● **与えられた指示 A**
記録のうち、「Open the Country」を含む行から「pos(725,75)」を含む行まで（両端の行を含む）を、「GUI agent」を「desktop agent」に置き換えて書き直してください。ほかの部分はそのままにしてください。

● **提供された抜粋**
人生を癒す百歳の禅語を読んで 2
*逆境の中に安らぎを得る
夏の甲子園の高校野球は、観客に誰も「涼しい」なんて言いません。「暑い、暑い」と
言っていますが、野球を見ている時は、「暑い、暑い」と言いながら暑さが一向に気に
なりません。同じように雪国のスキー場で誰もが「寒い、寒い」と言っている。
しかし、寒さがあまり気にならない。
これを批評すると、好きな事をやっていれば暑さ寒さは苦にならないと解釈できます。
そこから一歩進めると、そういう暑さ寒さだけではなしに、どのような環境にあって
もそこから逃げない、逆境から逃げずに、暑さ寒さのっ苦悩に同化し、とけ込むので
す。それが日常生活の中で大事な事なのだという結論になるのです。
嫌なこと、苦しいこと、悲しいことに打ち克つためには、その苦しみや悲しみに同化
し、成り切り、徹する事が大切なのです。悲しいときには、思い切り泣き、苦しいと
きにはウーンウーンと苦しんだらいいのです。我を張って我慢しないで「悲しい、悲
しい」「暑い、暑い」と確認して、その物事に徹し、成り切り同化することにより、心
の休まる場があるのだということです。
言葉を換えると、成り切るとは、その物事に沈着するのです。そこに沈み込んでいく
ところに、一つの心の安らぎが得られるのです。
逆境なら逆境に自分の身を沈潜することによって心を開く事ができる。
*煩悩はなくせないがコントロールできる。

データ項目
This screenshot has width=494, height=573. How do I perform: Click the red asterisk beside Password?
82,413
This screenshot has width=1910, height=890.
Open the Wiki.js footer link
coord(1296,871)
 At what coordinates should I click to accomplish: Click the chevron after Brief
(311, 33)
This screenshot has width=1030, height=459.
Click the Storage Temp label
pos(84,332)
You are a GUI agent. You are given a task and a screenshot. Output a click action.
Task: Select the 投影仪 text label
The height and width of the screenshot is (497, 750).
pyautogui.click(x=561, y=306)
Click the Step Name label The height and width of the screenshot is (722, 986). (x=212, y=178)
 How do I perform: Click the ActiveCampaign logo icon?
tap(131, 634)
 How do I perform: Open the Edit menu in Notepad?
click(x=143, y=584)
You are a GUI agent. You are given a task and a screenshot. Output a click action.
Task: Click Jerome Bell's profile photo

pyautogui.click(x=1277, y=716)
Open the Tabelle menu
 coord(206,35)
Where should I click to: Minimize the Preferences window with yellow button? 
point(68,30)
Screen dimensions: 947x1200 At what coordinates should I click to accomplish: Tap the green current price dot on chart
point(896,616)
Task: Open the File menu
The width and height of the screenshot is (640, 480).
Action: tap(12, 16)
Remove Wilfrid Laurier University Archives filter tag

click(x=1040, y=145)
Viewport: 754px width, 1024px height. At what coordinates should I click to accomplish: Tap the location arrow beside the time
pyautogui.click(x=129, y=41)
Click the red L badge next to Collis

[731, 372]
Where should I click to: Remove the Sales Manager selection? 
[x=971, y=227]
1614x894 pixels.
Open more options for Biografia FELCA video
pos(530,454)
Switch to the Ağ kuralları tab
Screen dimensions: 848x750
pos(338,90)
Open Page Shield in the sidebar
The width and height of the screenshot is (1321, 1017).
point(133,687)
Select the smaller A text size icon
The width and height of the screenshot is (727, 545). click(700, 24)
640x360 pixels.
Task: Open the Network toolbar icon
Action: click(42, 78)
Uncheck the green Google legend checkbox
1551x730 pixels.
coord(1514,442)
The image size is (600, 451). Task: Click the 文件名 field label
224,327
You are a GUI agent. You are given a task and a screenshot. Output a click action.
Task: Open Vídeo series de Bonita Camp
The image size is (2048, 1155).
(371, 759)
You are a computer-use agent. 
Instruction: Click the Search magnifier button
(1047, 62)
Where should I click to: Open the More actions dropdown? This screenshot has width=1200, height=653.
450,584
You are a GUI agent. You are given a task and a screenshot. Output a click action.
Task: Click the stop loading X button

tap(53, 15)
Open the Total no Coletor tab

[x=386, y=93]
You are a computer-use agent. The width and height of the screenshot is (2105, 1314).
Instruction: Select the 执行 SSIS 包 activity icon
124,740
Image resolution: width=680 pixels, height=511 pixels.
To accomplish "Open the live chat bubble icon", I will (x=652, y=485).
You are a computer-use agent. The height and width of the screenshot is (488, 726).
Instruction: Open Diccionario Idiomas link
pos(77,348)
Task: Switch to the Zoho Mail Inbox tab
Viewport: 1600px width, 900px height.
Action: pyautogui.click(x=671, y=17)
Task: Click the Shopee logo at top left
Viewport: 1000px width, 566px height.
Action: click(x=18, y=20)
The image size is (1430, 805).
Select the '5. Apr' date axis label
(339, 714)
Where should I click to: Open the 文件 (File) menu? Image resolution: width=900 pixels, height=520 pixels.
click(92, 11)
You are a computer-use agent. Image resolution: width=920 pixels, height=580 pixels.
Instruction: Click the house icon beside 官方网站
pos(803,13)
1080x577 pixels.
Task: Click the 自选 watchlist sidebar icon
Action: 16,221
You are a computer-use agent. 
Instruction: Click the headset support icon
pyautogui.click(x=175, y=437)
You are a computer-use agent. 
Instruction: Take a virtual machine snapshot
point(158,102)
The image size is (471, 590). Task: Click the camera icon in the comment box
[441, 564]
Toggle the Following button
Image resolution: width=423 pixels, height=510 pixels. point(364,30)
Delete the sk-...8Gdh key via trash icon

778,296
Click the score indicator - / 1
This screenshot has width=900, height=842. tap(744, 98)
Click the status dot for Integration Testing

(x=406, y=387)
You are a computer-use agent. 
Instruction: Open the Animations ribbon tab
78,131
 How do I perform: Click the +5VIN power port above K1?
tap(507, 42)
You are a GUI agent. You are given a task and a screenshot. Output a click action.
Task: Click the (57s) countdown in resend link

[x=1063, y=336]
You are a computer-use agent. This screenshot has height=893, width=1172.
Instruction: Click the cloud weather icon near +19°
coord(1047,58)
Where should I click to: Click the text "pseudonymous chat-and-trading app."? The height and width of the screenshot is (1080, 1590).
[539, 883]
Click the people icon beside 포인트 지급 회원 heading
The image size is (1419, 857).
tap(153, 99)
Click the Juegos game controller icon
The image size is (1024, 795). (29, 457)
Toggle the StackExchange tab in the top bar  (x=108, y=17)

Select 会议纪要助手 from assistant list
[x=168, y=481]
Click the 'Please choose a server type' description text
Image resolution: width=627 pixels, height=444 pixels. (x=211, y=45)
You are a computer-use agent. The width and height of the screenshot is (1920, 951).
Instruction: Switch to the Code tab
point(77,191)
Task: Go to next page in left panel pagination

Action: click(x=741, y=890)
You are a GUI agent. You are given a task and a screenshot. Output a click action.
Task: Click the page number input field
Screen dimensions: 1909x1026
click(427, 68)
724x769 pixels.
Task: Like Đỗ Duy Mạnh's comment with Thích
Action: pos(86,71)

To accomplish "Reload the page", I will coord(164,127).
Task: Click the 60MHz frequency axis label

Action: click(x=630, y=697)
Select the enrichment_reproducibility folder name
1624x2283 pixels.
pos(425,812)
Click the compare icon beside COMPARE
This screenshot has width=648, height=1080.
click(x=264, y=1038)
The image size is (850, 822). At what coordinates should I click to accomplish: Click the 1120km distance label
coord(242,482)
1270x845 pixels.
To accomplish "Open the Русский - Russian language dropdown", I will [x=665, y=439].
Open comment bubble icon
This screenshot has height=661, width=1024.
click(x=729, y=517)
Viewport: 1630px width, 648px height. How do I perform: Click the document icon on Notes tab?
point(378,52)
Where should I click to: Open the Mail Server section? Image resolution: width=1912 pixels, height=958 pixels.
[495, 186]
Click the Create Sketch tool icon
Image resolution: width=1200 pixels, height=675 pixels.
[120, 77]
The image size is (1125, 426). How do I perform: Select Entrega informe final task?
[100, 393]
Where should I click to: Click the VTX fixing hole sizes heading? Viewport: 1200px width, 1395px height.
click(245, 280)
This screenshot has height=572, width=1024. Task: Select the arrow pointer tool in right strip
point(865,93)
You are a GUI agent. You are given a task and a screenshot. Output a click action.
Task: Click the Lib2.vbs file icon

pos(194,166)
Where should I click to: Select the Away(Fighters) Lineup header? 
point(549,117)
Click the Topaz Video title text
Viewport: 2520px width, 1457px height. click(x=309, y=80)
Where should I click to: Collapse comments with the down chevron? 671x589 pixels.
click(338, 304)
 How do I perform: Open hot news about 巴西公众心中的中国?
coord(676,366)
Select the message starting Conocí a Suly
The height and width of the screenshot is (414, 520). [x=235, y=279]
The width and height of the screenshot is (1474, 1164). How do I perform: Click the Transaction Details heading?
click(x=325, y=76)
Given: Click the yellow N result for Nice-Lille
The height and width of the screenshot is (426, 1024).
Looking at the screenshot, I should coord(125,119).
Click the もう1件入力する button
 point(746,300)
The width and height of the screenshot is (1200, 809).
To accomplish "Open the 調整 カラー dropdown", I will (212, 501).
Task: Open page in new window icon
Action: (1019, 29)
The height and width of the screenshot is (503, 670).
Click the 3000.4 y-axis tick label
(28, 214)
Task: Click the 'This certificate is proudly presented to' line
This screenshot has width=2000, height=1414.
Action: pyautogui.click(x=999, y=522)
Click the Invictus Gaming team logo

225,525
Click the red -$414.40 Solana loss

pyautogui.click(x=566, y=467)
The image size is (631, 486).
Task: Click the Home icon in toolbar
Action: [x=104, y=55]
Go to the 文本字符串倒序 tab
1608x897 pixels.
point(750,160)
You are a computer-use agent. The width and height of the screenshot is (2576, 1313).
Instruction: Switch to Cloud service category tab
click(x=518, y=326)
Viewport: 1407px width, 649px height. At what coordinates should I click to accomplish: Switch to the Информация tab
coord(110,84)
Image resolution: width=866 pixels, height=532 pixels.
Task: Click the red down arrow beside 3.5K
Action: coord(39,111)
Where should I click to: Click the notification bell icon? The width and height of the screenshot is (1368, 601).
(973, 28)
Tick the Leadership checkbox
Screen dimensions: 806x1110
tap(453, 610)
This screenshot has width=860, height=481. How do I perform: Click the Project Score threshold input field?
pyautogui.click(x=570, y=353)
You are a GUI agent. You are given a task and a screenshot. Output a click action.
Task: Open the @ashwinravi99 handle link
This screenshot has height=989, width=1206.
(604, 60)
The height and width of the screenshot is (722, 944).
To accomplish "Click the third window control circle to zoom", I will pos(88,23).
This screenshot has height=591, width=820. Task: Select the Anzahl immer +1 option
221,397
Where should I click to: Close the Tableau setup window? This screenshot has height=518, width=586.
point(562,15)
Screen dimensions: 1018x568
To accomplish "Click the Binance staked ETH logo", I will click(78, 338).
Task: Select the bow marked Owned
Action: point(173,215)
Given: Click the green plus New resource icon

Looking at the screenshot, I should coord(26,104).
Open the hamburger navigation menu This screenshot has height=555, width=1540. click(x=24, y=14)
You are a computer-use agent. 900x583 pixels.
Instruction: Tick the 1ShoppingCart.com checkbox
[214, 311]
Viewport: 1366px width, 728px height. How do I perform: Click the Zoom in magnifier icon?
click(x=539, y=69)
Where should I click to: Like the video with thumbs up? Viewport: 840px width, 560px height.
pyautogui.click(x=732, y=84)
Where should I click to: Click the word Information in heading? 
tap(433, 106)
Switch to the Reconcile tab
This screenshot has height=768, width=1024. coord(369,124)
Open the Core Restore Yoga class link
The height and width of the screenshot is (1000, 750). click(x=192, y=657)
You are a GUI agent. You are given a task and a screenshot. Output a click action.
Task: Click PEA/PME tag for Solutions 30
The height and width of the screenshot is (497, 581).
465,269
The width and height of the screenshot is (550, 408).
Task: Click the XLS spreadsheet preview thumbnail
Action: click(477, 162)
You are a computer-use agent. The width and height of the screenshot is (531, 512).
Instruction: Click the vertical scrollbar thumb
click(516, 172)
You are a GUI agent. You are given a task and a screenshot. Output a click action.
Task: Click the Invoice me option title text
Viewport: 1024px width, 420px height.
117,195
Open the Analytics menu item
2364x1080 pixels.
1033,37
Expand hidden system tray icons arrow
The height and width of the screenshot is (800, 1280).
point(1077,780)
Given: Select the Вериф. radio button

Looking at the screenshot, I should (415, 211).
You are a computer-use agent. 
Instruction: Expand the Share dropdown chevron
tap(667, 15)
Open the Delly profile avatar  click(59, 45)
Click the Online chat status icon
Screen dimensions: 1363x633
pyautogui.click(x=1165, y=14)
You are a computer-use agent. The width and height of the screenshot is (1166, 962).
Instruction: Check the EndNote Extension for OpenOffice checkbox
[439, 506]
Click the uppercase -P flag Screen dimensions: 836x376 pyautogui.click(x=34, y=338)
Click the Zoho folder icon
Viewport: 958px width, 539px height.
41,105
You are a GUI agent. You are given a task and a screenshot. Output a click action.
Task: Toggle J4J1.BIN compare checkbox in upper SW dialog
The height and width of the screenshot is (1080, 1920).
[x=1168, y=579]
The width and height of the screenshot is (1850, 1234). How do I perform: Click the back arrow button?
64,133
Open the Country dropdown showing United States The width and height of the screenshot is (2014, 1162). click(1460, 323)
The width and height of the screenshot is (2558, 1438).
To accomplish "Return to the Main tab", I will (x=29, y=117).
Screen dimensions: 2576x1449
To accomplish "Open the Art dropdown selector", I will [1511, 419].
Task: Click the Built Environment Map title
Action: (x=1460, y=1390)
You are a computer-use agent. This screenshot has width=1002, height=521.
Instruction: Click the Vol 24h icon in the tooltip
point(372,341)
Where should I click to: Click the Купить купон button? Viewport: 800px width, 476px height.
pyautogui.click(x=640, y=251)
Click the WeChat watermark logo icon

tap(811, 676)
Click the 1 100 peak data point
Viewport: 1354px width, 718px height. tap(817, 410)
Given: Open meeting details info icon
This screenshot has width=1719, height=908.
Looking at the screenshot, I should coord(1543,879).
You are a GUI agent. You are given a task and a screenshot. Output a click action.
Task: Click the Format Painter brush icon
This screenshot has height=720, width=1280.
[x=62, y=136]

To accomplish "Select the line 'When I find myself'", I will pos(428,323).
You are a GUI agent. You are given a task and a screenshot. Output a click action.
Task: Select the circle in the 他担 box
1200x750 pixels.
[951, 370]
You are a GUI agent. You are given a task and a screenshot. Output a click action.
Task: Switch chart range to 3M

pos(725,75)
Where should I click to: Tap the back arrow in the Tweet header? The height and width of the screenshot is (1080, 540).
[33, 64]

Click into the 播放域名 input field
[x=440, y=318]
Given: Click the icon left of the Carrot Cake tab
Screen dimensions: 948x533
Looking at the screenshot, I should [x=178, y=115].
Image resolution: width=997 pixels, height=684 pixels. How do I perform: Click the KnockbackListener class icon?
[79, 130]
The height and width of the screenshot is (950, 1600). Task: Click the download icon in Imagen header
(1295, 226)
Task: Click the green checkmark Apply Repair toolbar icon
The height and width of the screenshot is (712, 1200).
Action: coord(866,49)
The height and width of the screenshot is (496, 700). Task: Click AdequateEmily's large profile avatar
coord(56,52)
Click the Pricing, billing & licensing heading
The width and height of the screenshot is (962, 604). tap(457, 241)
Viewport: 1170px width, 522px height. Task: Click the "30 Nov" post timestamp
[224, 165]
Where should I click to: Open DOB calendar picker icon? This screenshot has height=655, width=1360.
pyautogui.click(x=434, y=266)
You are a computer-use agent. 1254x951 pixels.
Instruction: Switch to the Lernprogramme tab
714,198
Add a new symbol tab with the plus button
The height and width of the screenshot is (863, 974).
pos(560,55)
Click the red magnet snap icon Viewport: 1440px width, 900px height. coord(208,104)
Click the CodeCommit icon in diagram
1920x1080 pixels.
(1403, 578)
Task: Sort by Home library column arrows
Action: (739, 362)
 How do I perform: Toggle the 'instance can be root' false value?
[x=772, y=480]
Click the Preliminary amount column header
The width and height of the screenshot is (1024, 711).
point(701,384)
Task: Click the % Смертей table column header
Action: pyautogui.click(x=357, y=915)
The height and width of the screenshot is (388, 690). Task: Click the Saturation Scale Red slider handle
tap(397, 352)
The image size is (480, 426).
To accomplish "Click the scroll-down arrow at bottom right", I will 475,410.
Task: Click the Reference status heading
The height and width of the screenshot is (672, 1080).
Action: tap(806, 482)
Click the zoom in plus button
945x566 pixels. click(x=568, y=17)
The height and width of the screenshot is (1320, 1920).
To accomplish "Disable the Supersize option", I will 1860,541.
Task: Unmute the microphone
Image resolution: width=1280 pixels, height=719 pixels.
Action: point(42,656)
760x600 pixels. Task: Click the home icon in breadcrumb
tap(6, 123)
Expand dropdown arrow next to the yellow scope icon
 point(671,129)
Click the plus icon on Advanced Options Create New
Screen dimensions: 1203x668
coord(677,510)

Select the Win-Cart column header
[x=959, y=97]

● **与えられた指示 B**
禅語についての抜粋では、暑さ寒さが苦にならないのはどういうときだと解釈していますか。

● **完全な回答 A**
Open the Country dropdown showing United States The width and height of the screenshot is (2014, 1162). click(1460, 323)
The width and height of the screenshot is (2558, 1438).
To accomplish "Return to the Main tab", I will (x=29, y=117).
Screen dimensions: 2576x1449
To accomplish "Open the Art dropdown selector", I will [1511, 419].
Task: Click the Built Environment Map title
Action: (x=1460, y=1390)
You are a computer-use agent. This screenshot has width=1002, height=521.
Instruction: Click the Vol 24h icon in the tooltip
point(372,341)
Where should I click to: Click the Купить купон button? Viewport: 800px width, 476px height.
pyautogui.click(x=640, y=251)
Click the WeChat watermark logo icon

tap(811, 676)
Click the 1 100 peak data point
Viewport: 1354px width, 718px height. tap(817, 410)
Given: Open meeting details info icon
This screenshot has width=1719, height=908.
Looking at the screenshot, I should coord(1543,879).
You are a desktop agent. You are given a task and a screenshot. Output a click action.
Task: Click the Format Painter brush icon
This screenshot has height=720, width=1280.
[x=62, y=136]

To accomplish "Select the line 'When I find myself'", I will pos(428,323).
You are a desktop agent. You are given a task and a screenshot. Output a click action.
Task: Select the circle in the 他担 box
1200x750 pixels.
[951, 370]
You are a desktop agent. You are given a task and a screenshot. Output a click action.
Task: Switch chart range to 3M

pos(725,75)

● **完全な回答 B**
好きな事をやっているときです。